Hugely beginner friendly, due to the widespread adoption of this approach, and the lack of need for other technologies.
Extremely fast, as all of the data is contained within the same process, meaning there is no need for requests to an external cache.

Disadvantages of Single Process Approach

Data is not accessible outside of the application, as it is stored locally.
Not scalable, because ratelimit data cannot be shared between processes, resulting in frequent rate limit errors, and risking the client being banned from the Discord API.
If scaled across multiple processes, cached data would be duplicated - resulting in excessive data sizes.
Lack of flexibility in the proportion of gateway instances to client instances, as these are bundled into the same process.
Unable to hot-reload the bot in production, by incrementally updating client processes with new code, as you would be forced to bring the gateway offline simultaneously.

Alternative Approach

An alternative approach is to separate each key component of the bot into microservices, which each run independently - possibly in containers using a platform such as Docker. There would be a gateway package and a client package, which would be connected using a message broker, such as RabbitMQ or Redis (using its pub/sub mechanism).

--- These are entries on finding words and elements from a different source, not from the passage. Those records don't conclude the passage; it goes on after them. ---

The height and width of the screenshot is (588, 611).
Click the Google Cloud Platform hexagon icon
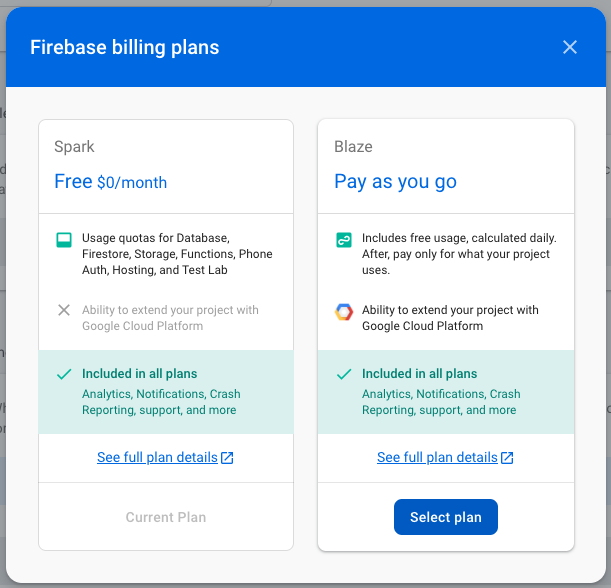tap(344, 312)
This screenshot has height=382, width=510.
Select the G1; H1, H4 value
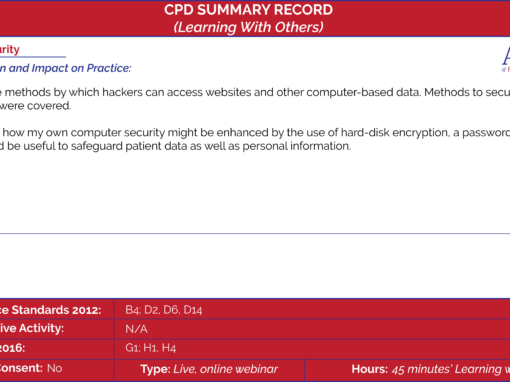pyautogui.click(x=150, y=348)
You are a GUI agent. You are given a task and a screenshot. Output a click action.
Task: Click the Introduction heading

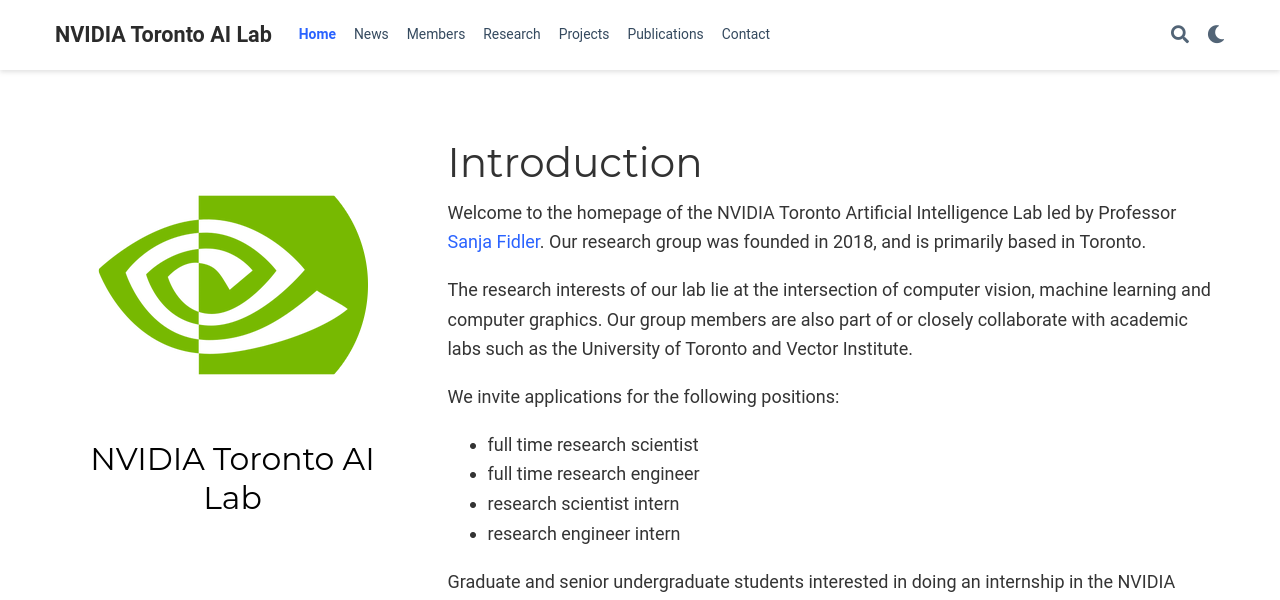574,163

This would allow for x number of gateway instances, and y number of client instances, which could be deployed independently of each other to adjust for demand. This would allow a bot which is in a large number of guilds, but receives few events to have a large number of gateway instances, but few client instances.

These client instances could all communicate with an independent cache, allowing data to be centralised in one location, rather than duplicated across all processes.

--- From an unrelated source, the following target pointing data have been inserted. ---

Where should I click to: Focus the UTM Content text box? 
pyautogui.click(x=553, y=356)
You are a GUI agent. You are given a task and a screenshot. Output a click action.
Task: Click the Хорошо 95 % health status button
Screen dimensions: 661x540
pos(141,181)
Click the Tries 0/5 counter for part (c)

Advantages of Microservices Approach

Allows for easy scaling of nodes in response to demand - e.g a sudden influx of users can be handled by simply increasing both client and gateway processes.
Allows for disproportionate processes, for example if an app received few gateway requests, but required extensive client processing, then more client processes could be deployed than gateway processes.
Allows for external access to data / the cache, from outside of the application. This could be useful for integrating with other applications, such as a website.
Increased redundancy, as if a single client process becomes unavailable, this is absorbed by the other client processes. Whilst an outage on a gateway process would not have redundancy - due to discord only sending gateway events to those shards - this could be resolved by deploying two gateway processes for each set of shards, and then later filtering out duplicate events.

Disadvantages of Microservices Approach

There is significantly more overhead, with a need for a containerisation platform - e.g Docker.
Larger learning curve, as this is not as easily implemented as a library such as Discord.js

Conclusion

A microservice architecture provides a new and interesting way to handle chatbots - in this post, this has focussed on the Discord platform, however these concepts are applicable to other services which also have comprehensive and detailed API's. I addressed this need for a microservice architecture by developing my own library - Fawkes.js - which provides easy to use and flexible packages that can be deployed in containers.